Start of Dataset extract

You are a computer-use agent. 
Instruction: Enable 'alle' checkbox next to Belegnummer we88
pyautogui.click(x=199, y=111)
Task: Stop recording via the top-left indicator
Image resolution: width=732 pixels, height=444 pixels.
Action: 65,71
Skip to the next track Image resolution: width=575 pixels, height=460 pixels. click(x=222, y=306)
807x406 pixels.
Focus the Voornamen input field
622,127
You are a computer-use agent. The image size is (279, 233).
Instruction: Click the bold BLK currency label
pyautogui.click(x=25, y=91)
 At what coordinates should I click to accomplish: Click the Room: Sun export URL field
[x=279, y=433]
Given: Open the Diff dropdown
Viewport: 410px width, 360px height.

End of Dataset extract

Every line from the one containing "Instruction: Click the" through the end of the data must be repeated exactly, and no other line.

Response:
Instruction: Click the bold BLK currency label
pyautogui.click(x=25, y=91)
 At what coordinates should I click to accomplish: Click the Room: Sun export URL field
[x=279, y=433]
Given: Open the Diff dropdown
Viewport: 410px width, 360px height.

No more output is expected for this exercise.